Single-message eval is necessary and not sufficient. The actual product is a conversation — five, ten, twenty turns — and the failures that bite are across-turn failures: the system forgets what the user said three turns ago, contradicts an earlier number, switches tone mid-conversation. Static benchmarks miss all of that.
Built a persona-driven simulator that exercises the full N × M matrix of intents × user personas. Each persona has a profile (income band, life stage, risk appetite, communication style) and a script template. The simulator runs a multi-turn dialogue, the production system responds, the eval scores the entire trajectory.
for persona in personas: for intent in intents: trajectory = simulator.run(persona, intent, max_turns=12) scores = eval_suite.score_trajectory(trajectory) eval_db.log(persona, intent, scores, git_sha=CURRENT_SHA)
Every PR runs the eval. Every release is tagged with the eval results. Regressions on any of the 18 metrics block merge by default. Self-hosted on infrastructure inside the compliance perimeter — no production conversations leave the building, ever.
"Without an eval harness, every release is a guess. With one, every release is a measurement. The two products diverge fast."
"Guardrails" in most LLM stacks means "a regex and a prayer." In a fiduciary context that does not survive contact with a regulator. Designed three layers, each with a specific failure mode it is built to catch:
Before the input reaches any specialist: PII detection and redaction (the user's account numbers do not need to be in the LLM context window), jailbreak/prompt-injection detection (a member trying — usually playfully — to talk the system into giving advice it should not), and topic boundary checks (if the question is medical or legal, decline cleanly with an escalation path, do not improvise).
Specialist agents fetch context from internal data sources.

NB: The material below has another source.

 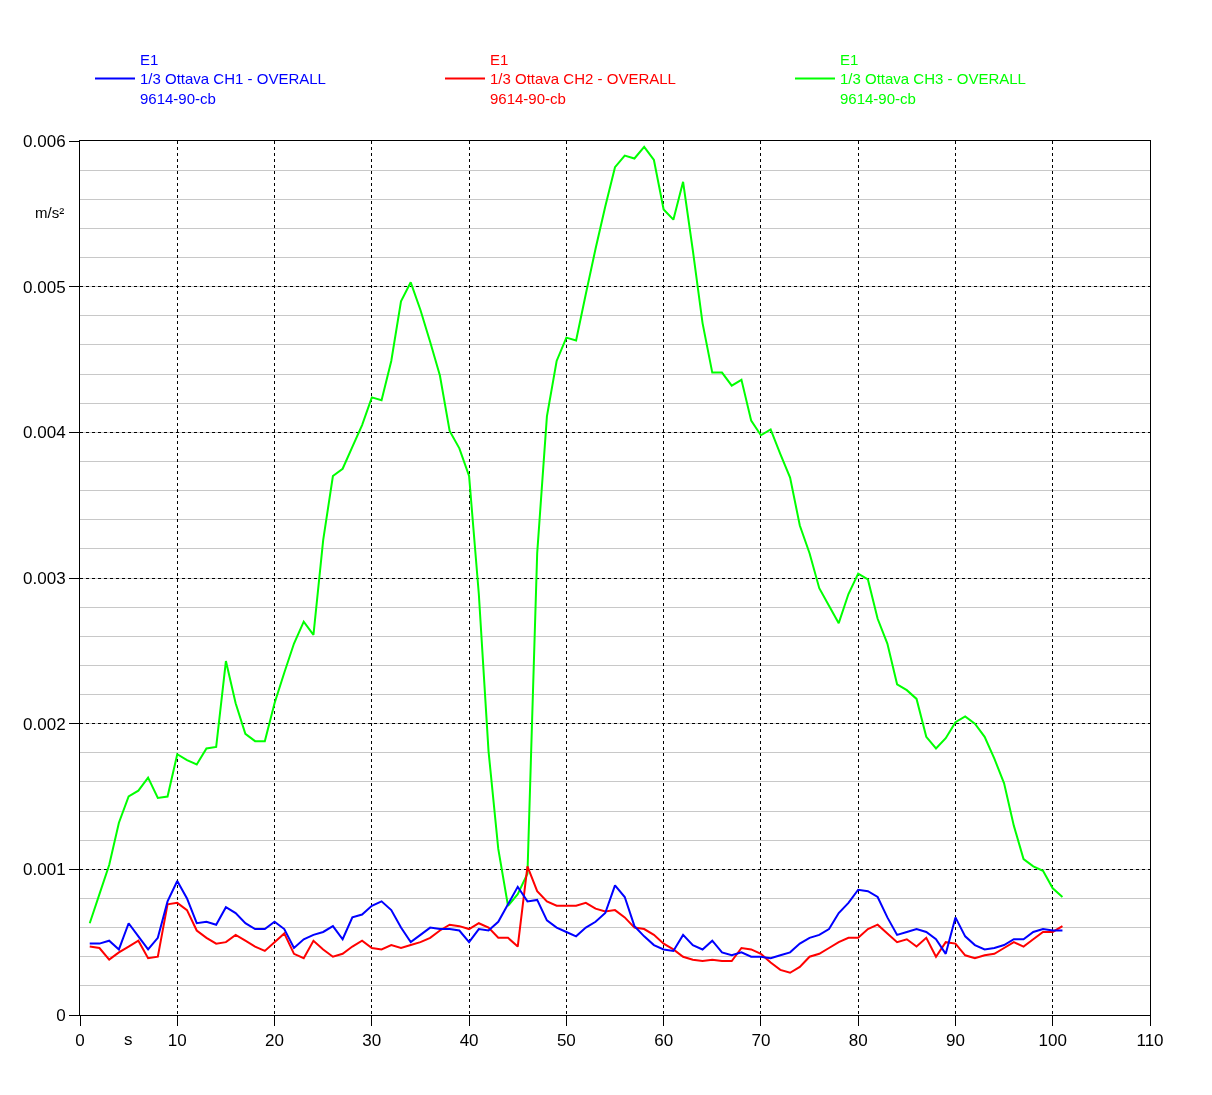 I want to click on x-tick-label: 0, so click(x=80, y=1041).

What they can fetch is gated by the user's entitlement and the query context. A budgeting specialist asked a credit question does not get to read credit data — the wrong specialist is itself a failure mode, and the architecture refuses rather than improvises.
Before output reaches the user, a final compliance check: forbidden phrasings (anything resembling unlicensed advice), required disclosures (fact-specific, regulator-approved), source attribution coverage (every numeric claim links to its source), and tone calibration (the system is not allowed to be overconfident on questions that warrant nuance). Full audit trail — message in, every guardrail decision, every specialist invocation, every retrieval, the final response — stored, indexed, queryable. Reproducibility is a compliance property.

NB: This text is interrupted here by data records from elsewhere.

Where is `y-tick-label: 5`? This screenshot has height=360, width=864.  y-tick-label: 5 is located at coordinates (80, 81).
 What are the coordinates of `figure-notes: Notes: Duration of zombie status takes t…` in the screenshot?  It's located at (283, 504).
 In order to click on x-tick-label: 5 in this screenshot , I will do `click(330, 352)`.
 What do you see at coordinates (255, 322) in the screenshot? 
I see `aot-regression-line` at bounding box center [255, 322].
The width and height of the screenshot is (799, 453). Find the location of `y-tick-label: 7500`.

The guardrail layer is the most expensive thing to retrofit. Building it after the fact means tearing apart the response composition path and rebuilding it with the right hooks. We built it first, before the specialists shipped to a single member. Every "let's get the demo working and add safety later" plan I have ever seen has cost more in rework than the time it saved up front.
The single largest architectural decision of the project was non-technical: compliance and legal in the design conversations, not the review meetings. Most AI products invert this — build first, present to compliance, get a list of things to fix, ship a patched version. That cycle is expensive, demoralizing, and produces systems that pass review by accident rather than by design.

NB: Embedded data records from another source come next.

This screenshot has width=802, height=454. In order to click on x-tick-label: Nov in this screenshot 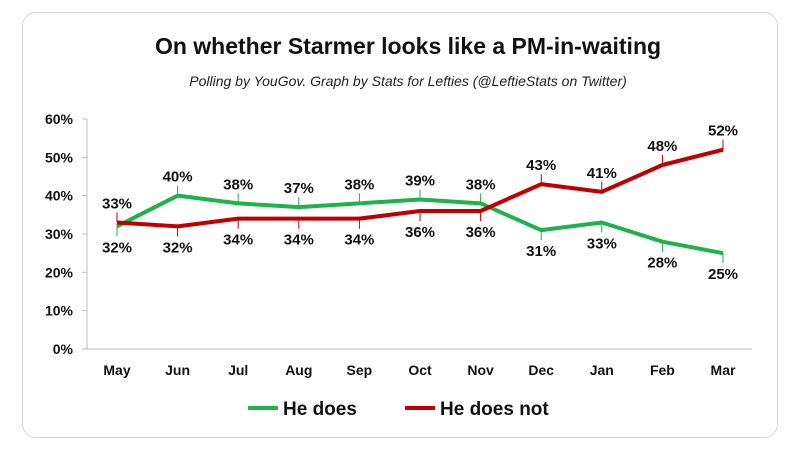, I will do `click(480, 370)`.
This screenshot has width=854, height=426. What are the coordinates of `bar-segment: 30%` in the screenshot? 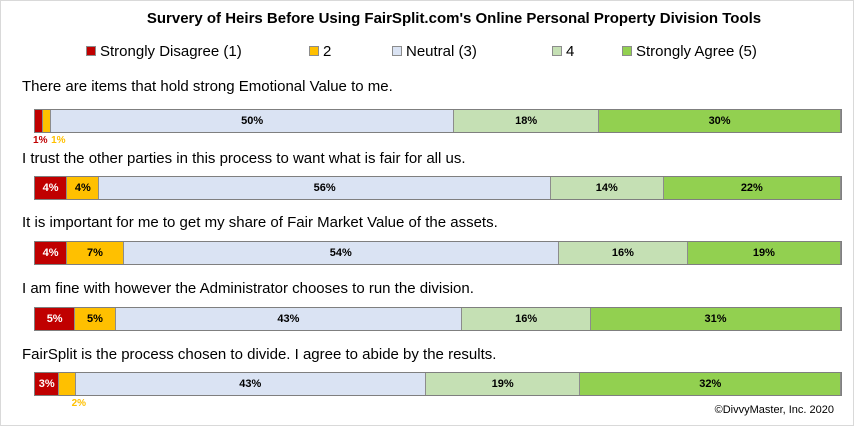 It's located at (720, 121).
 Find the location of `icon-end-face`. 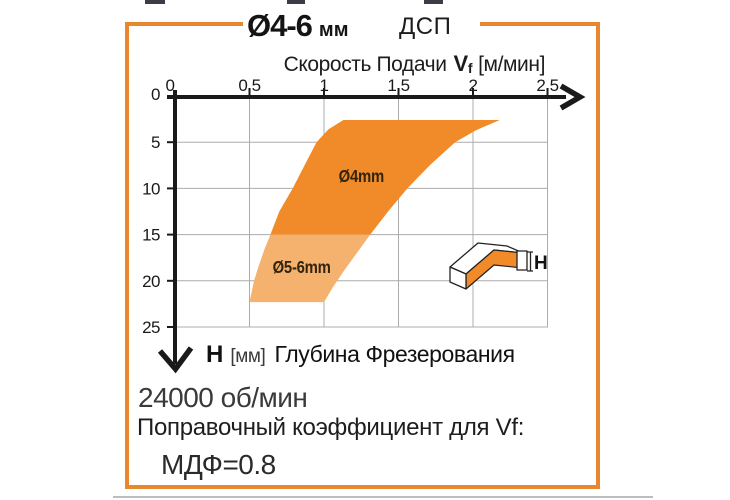

icon-end-face is located at coordinates (458, 278).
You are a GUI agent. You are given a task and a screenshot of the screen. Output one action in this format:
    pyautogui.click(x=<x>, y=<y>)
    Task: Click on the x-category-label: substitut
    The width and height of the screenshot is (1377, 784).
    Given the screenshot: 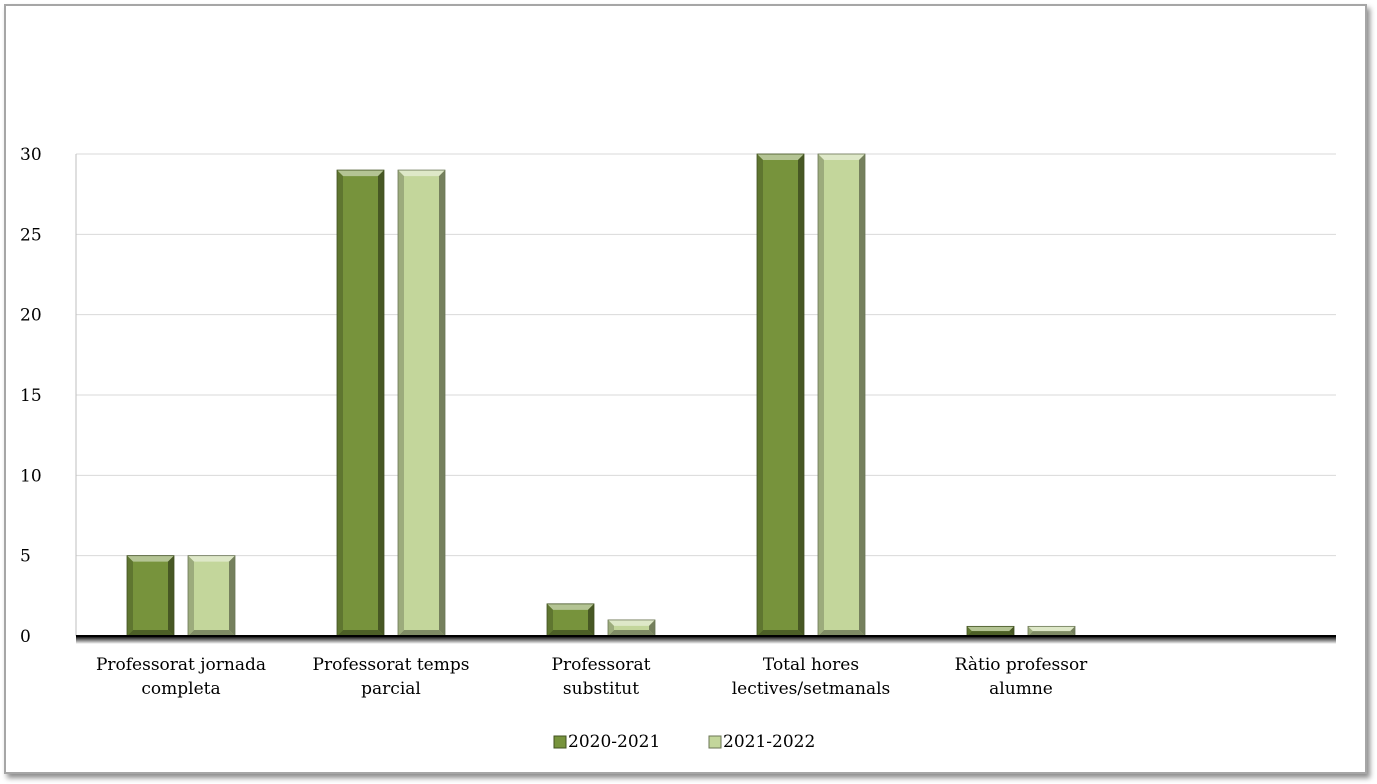 What is the action you would take?
    pyautogui.click(x=601, y=689)
    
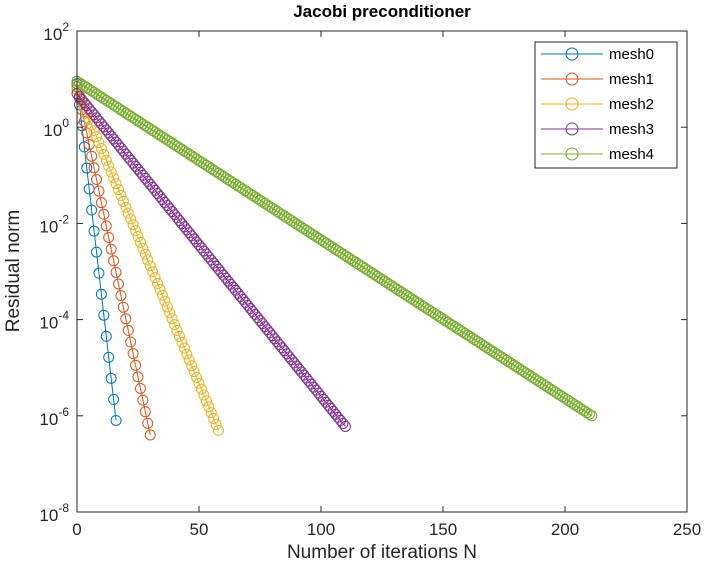 The height and width of the screenshot is (563, 707). What do you see at coordinates (598, 154) in the screenshot?
I see `legend-entry-mesh4: mesh4` at bounding box center [598, 154].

The inversion: compliance partners reviewed the routing taxonomy before classifiers were trained. Legal reviewed the disclosure language before specialists were prompted with it. The auditing schema was a joint document. The result is an AI system that survives regulatory review rather than requires post-hoc patching.
"The thing that makes a regulated product different is not the technology. It's whose name is on the architecture diagram."